Legendary American actor Burt Lancaster earned the only Oscar (out of four nominations) for Best Actor for his role as a traveling salesman and tramp, both a sweet-spoken and resourceful con man who will become a preacher, Elmer Gantry. The film, named after the main character, had a total of five nominations, including Best Picture, and Richard Brooks wrote a screenplay for which he also won an Oscar and directed a film based on the novel of the same name by Sinclair Lewis. It is still one of the most current and relevant and very interesting films that shows how little human nature has changed in these hundred years as it divides the present and the plot of the film and how people have always tended to trust various charismatics who tell them what they want. hear.
But the story is not so straightforward, it is complex, and despite the fact that the film lasts almost two and a half hours, Brooks shot a dynamic and interesting epic drama whose characters will undergo an interesting transformation to the end. As everything has always been show business in America, religion is no exception, and all those countless Christian denominations there have been founded by all sorts of guys over the years. Religion is also often an extremely lucrative business and there are also countless preachers and charismatics who have become very rich by shouting all sorts of nonsense and pretending to be Jesus’ messengers.
One such traveling preacher who attracts more and more believers, mostly illiterate and semi-literate poor, will be targeted by the title character. At the beginning, we meet Elmer as a charming tramp, a well-read guy who knows a lot of quotes from the Bible and likes to honestly peek into a glass and is extremely resourceful when someone needs to make money. The money certainly belongs to preacher Sharon Falconer (Jean Simmons), a young evangelist who will attract Elmer’s attention and very soon he will squeeze into her caravan, and then with various deceptions and charm will also become a preacher who will travel side by side with her and fuck with her to God, to the sins and evil of Satan that lurks.
And while we know from the beginning who Elmer is and what he is, he will succeed in completely seducing and enchanting the preacher who will become more and more popular with his new partner.
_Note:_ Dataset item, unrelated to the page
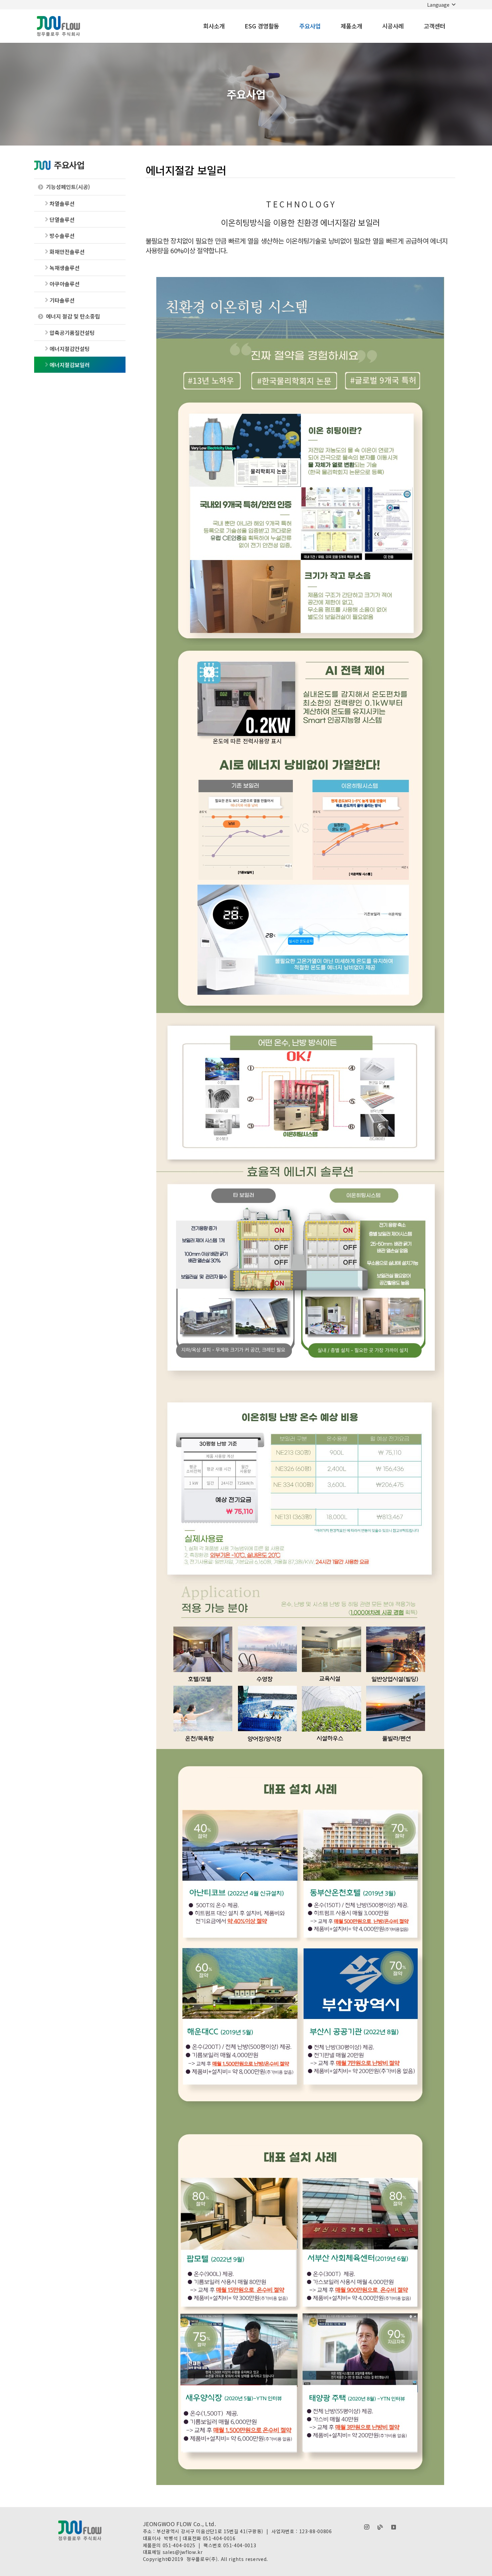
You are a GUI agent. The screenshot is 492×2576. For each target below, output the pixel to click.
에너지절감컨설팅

The guy who was practically a typical sinner until yesterday, a womanizer and a drunkard, will now become the main instigator in the hypocritical fight against viciousness, alcohol and will embark on a dangerous game in which he could be left without everything again. And nothing will be black and white and unambiguous until the end, and of course that someday his past will have to be revealed and become a weight for the preacher who has become synonymous with chastity, virtue and orthodoxy.
And the role of Elmer was perhaps the best in the career of Burt Lancaster, one of the biggest stars of the fifties alongside Marlon Brand, James Dean and Paul Newman, but also a star who could be called a casual actor. After working as a circus acrobat in his youth to then join the U.S. Army in World War II, he happened to end up on Broadway in the mid-1940s. He had his first film role at the age of 33, and very quickly became a big star and one of the most sought-after actors of his time.